:: EXERCISE DESCRIPTION ::
Begin at the line that has "Given: Click the installer icon in title bar" and stop after the line that has "point(204,44)". Reproduce only those lines, swapping "Decks" for "Cards" and leaving everything else unchanged.

(Recorded data)
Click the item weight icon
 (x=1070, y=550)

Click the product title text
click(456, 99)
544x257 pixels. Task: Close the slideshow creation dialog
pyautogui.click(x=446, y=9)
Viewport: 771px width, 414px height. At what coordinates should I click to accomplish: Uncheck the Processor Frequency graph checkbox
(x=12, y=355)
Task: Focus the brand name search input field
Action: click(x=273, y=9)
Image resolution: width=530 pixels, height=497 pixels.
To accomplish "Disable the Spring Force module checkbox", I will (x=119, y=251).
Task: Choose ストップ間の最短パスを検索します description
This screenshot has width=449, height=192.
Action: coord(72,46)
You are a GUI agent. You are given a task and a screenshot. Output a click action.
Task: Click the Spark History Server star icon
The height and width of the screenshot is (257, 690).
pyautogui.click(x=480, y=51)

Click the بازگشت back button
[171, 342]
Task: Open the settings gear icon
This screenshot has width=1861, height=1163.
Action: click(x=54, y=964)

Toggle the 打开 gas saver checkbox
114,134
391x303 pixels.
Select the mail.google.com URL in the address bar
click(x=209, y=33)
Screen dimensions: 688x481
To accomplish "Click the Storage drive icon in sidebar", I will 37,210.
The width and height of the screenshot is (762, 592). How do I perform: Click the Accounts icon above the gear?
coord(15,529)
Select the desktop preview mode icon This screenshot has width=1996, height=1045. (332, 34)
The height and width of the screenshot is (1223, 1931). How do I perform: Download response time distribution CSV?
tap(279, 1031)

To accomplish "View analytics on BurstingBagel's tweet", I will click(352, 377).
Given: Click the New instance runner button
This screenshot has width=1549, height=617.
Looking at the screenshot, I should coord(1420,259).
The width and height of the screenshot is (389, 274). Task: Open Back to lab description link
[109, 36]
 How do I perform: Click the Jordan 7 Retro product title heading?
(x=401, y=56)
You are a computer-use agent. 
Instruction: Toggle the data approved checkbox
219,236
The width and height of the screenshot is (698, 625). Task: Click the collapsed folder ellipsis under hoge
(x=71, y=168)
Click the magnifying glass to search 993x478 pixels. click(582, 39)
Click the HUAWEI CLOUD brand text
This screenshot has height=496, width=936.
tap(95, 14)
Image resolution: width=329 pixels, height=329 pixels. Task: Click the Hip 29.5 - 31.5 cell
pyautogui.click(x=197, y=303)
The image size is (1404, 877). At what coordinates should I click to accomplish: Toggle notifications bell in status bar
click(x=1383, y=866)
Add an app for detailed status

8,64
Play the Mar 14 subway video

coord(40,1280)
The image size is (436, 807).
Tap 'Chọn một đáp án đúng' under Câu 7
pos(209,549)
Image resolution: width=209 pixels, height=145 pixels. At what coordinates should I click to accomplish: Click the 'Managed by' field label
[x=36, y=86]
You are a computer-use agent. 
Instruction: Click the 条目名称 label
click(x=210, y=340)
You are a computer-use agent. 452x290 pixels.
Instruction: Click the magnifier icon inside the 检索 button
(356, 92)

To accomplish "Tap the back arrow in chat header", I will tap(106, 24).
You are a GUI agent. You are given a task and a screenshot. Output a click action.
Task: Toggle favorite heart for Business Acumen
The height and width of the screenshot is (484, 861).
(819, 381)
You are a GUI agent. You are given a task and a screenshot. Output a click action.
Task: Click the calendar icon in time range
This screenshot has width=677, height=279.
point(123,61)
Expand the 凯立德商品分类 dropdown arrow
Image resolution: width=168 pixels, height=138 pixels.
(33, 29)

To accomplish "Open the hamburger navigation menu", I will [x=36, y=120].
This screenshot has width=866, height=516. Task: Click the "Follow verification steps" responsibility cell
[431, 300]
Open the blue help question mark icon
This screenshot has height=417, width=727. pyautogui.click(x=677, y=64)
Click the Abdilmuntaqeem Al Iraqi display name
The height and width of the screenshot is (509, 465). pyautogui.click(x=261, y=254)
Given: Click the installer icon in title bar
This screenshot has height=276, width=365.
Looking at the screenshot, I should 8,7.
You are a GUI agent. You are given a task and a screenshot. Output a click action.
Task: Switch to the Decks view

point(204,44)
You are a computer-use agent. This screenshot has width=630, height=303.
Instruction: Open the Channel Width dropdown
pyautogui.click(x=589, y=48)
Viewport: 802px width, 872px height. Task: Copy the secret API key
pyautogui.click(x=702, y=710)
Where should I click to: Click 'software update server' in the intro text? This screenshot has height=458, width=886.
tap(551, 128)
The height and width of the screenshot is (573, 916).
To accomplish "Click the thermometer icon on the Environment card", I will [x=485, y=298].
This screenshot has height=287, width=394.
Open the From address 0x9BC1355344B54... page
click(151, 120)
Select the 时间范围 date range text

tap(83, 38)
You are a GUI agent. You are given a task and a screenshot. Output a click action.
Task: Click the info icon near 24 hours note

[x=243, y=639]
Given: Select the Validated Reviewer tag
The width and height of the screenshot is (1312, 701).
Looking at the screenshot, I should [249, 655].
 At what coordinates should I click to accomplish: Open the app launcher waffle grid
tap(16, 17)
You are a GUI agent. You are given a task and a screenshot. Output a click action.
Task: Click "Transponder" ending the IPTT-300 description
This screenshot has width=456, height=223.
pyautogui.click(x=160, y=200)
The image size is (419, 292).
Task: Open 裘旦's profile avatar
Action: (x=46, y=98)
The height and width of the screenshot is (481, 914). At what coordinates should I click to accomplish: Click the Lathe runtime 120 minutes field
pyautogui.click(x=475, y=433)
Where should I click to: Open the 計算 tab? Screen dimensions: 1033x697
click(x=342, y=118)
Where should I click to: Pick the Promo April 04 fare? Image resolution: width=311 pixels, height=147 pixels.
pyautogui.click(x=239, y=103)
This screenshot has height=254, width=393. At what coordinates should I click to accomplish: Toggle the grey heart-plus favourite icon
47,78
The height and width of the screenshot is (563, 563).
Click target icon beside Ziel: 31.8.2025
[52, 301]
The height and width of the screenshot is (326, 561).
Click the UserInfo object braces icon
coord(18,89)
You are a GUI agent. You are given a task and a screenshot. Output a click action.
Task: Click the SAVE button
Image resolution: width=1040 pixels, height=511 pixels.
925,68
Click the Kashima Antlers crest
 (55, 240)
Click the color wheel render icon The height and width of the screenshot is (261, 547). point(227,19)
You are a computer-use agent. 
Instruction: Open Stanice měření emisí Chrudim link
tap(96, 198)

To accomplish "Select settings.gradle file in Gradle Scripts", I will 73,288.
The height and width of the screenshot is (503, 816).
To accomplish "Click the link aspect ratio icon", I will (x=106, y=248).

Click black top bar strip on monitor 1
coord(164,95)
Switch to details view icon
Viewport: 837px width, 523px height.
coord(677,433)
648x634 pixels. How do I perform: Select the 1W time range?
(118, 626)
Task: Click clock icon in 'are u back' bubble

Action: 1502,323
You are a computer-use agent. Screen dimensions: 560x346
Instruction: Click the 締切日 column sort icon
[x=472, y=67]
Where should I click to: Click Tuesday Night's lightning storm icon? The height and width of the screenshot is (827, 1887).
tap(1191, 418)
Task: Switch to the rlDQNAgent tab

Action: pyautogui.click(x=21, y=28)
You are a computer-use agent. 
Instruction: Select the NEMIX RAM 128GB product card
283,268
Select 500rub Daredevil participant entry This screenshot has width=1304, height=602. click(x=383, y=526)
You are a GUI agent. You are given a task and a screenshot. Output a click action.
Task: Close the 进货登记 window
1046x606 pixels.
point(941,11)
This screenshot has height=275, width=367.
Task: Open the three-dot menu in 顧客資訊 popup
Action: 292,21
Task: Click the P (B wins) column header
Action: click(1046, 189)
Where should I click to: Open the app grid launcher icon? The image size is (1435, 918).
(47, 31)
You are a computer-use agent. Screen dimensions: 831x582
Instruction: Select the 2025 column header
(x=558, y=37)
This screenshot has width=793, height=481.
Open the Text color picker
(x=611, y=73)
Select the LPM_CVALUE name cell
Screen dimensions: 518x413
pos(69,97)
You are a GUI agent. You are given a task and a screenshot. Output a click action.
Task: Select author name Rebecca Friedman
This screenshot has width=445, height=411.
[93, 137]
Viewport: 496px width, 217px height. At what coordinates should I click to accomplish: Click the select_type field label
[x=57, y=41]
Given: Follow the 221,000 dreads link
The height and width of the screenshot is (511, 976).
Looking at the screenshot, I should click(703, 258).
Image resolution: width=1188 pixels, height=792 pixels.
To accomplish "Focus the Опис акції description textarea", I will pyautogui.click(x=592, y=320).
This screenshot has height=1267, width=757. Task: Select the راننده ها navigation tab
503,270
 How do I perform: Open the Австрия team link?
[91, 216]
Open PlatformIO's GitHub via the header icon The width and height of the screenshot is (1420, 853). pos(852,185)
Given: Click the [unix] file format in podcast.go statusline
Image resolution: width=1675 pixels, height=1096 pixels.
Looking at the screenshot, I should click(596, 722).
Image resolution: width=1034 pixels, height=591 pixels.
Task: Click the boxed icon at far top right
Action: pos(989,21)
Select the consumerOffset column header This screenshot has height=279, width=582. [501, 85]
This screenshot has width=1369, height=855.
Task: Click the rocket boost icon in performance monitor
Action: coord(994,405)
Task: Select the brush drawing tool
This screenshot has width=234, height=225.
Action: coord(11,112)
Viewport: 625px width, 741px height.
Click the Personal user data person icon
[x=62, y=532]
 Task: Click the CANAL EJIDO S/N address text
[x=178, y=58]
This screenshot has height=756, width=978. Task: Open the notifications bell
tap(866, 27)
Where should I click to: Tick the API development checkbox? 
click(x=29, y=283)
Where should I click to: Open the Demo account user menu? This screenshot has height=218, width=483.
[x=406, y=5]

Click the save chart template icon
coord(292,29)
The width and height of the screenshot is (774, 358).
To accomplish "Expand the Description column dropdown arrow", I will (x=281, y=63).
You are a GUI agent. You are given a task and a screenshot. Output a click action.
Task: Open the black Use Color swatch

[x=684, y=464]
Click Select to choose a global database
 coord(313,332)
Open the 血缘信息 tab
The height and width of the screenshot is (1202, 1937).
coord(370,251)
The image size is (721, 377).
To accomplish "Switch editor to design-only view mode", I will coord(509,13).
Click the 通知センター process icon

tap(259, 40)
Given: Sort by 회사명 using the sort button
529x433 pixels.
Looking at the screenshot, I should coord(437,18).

:: FULL RESPONSE ::
Given: Click the installer icon in title bar
This screenshot has height=276, width=365.
Looking at the screenshot, I should 8,7.
You are a GUI agent. You are given a task and a screenshot. Output a click action.
Task: Switch to the Cards view

point(204,44)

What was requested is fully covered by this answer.